Netaji Subhash Bose in a big public meeting in Delhi on the same day (20th March) said, “Bhagat Singh is today not a person, but a symbol. He symbolizes the spirit of revolt, which has taken possession of country.” The Free Press Journal in its issue of 24th March 1931 wrote: “S. Bhagat Singh, Rajguru and Sukhdev live no longer. In their death lies their victory let there be no mistaking it. The bureaucracy has annihilated the mortal frame. The nation has assimilated the immortal spirit. Thus shall Bhagat Singh, Rajguru and Sukhdev live eternally to the dismay of the bureaucracy. . . . To the nation, S. Bhagat Singh and colleagues will ever remain the symbols of martyrdom in the cause of freedom.” And indeed the supremos and sahibs of the 1931 Raj are wholly forgotten, while millions and millions today recall and honor the twenty three year old they hanged.
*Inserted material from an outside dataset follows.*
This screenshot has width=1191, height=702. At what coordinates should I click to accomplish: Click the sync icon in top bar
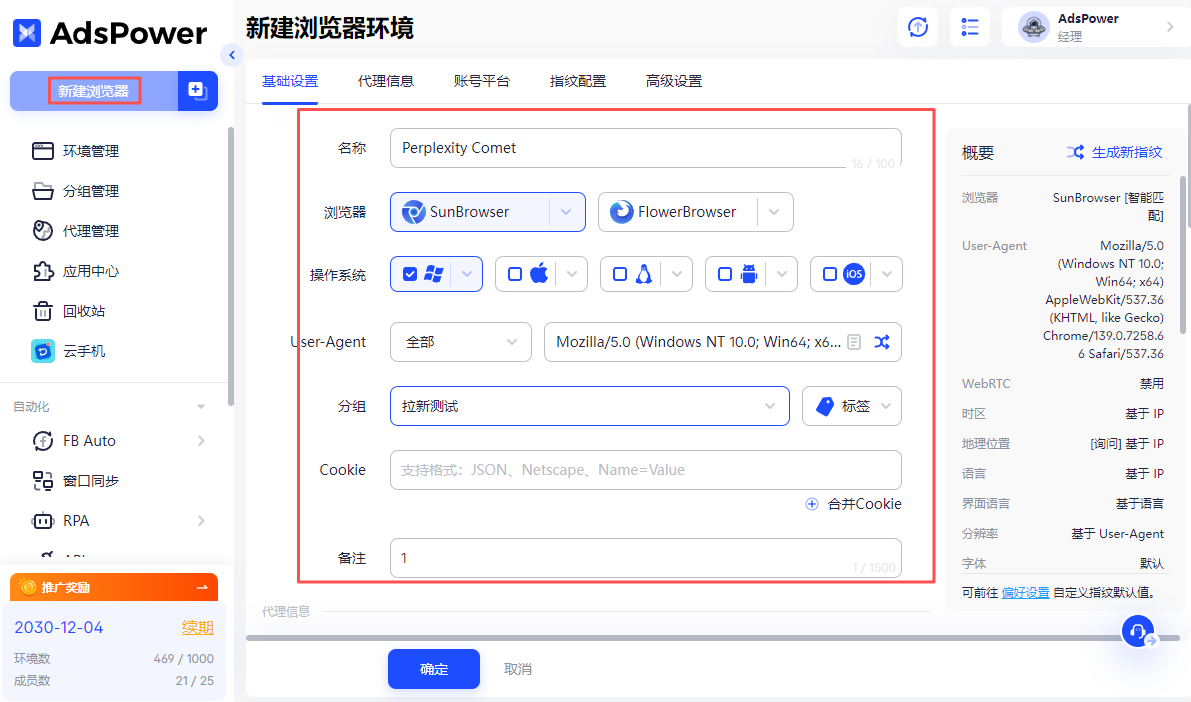pyautogui.click(x=917, y=27)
Reading Bhagat Singh’s jail notebook and court statements, replace the word “British” with “American” and today’s reality is not far away. Bhagat Singh was clear that what mattered was not whether the leaders were British or Indian. The Indian rulers of today fit into the category of those “pure Indians” won through “petty concessions” by U.S. imperialism; but in the words of Bhagat Singh — “The war shall continue.” Che Guevera and Allende haunt the United States in today’s Bolivia just as Bhagat Singh remains to haunt the Bushs and Blairs and those who do their bidding in India.
Bipan Chandra has rightly concluded that “it is one of the greatest tragedies of our people that this giant of a brain was brought to a stop so early by the colonial authorities.” It is the nature of colonialism and imperialism to cause such tragedies, be it in India or Vietnam, in Iraq, Palestine, or Latin America. But the people do avenge these crimes by yet more ferocious struggles against imperialism, if not today, then tomorrow. Our task is to keep the memory of our martyrs fresh, and by doing so we prepare the victories of tomorrow.
Chaman Lal is a professor at the Centre of Indian Languages (SLLCS) in New Delhi. He is the editor of Complete Documents of Bhagat Singh in Hindi.